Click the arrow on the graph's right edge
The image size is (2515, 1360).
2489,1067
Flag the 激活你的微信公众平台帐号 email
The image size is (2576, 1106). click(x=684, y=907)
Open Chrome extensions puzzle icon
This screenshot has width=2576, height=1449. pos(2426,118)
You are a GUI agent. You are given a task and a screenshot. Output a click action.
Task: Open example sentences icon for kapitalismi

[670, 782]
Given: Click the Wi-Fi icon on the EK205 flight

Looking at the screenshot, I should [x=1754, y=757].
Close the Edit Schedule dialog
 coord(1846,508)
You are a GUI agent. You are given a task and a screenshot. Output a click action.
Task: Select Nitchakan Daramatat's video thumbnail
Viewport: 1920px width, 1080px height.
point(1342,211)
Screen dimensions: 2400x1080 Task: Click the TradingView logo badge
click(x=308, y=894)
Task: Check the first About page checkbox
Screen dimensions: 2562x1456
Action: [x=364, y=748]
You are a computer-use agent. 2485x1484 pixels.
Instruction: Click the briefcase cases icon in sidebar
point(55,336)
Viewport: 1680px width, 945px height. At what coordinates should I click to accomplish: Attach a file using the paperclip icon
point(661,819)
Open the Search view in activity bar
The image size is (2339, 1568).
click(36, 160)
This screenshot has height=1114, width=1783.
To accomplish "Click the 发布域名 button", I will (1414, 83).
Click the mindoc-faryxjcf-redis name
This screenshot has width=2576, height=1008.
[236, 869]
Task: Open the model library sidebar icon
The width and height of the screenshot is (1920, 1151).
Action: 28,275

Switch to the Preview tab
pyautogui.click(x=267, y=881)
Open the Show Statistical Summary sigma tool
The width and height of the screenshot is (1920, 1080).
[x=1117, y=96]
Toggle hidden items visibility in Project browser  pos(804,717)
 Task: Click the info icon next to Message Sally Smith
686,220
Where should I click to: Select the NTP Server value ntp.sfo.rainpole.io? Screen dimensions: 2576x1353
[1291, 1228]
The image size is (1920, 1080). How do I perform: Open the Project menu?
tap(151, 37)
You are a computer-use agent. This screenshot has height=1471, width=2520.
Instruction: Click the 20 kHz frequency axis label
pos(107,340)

□ □ □ □ □ □ □

* INSTRUCTIONS TO FOLLOW
The string "agent" appears on some lines of the data above; report how many such lines there are, as a bare number.

* TASK RESULT
4